___ Data for this task
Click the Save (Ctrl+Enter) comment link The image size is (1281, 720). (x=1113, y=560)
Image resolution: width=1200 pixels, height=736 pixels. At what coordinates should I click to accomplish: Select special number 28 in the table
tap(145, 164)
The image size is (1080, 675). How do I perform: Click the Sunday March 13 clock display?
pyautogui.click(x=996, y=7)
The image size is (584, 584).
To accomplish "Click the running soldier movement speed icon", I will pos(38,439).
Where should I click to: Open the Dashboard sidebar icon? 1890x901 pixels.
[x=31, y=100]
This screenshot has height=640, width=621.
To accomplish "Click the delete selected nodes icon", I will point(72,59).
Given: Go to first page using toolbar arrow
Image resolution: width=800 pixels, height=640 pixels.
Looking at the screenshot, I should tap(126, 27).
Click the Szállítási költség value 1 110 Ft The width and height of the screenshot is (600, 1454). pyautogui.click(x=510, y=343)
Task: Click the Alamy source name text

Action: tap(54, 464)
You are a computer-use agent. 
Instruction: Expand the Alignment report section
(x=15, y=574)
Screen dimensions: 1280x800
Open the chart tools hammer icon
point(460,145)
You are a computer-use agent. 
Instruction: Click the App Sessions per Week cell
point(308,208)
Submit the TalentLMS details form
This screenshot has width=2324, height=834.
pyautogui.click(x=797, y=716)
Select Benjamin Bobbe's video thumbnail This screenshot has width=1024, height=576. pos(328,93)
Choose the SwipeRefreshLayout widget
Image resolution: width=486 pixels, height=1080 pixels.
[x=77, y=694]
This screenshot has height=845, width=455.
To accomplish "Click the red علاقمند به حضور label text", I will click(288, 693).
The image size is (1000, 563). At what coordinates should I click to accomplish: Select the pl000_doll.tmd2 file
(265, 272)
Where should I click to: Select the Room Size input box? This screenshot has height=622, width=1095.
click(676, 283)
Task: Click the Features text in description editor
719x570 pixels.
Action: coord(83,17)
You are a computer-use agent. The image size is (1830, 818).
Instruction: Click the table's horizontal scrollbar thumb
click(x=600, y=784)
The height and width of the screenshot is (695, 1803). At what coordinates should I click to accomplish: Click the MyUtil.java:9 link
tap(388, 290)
______
The task » Please transcribe the entire listing precisely.

Result »
Click the Save (Ctrl+Enter) comment link The image size is (1281, 720). (x=1113, y=560)
Image resolution: width=1200 pixels, height=736 pixels. At what coordinates should I click to accomplish: Select special number 28 in the table
tap(145, 164)
The image size is (1080, 675). How do I perform: Click the Sunday March 13 clock display?
pyautogui.click(x=996, y=7)
The image size is (584, 584).
To accomplish "Click the running soldier movement speed icon", I will pos(38,439).
Where should I click to: Open the Dashboard sidebar icon? 1890x901 pixels.
[x=31, y=100]
This screenshot has height=640, width=621.
To accomplish "Click the delete selected nodes icon", I will point(72,59).
Given: Go to first page using toolbar arrow
Image resolution: width=800 pixels, height=640 pixels.
Looking at the screenshot, I should tap(126, 27).
Click the Szállítási költség value 1 110 Ft The width and height of the screenshot is (600, 1454). pyautogui.click(x=510, y=343)
Task: Click the Alamy source name text

Action: tap(54, 464)
You are a computer-use agent. 
Instruction: Expand the Alignment report section
(x=15, y=574)
Screen dimensions: 1280x800
Open the chart tools hammer icon
point(460,145)
You are a computer-use agent. 
Instruction: Click the App Sessions per Week cell
point(308,208)
Submit the TalentLMS details form
This screenshot has width=2324, height=834.
pyautogui.click(x=797, y=716)
Select Benjamin Bobbe's video thumbnail This screenshot has width=1024, height=576. pos(328,93)
Choose the SwipeRefreshLayout widget
Image resolution: width=486 pixels, height=1080 pixels.
[x=77, y=694]
This screenshot has height=845, width=455.
To accomplish "Click the red علاقمند به حضور label text", I will click(288, 693).
The image size is (1000, 563). At what coordinates should I click to accomplish: Select the pl000_doll.tmd2 file
(265, 272)
Where should I click to: Select the Room Size input box? This screenshot has height=622, width=1095.
click(676, 283)
Task: Click the Features text in description editor
719x570 pixels.
Action: coord(83,17)
You are a computer-use agent. The image size is (1830, 818).
Instruction: Click the table's horizontal scrollbar thumb
click(x=600, y=784)
The height and width of the screenshot is (695, 1803). At what coordinates should I click to accomplish: Click the MyUtil.java:9 link
tap(388, 290)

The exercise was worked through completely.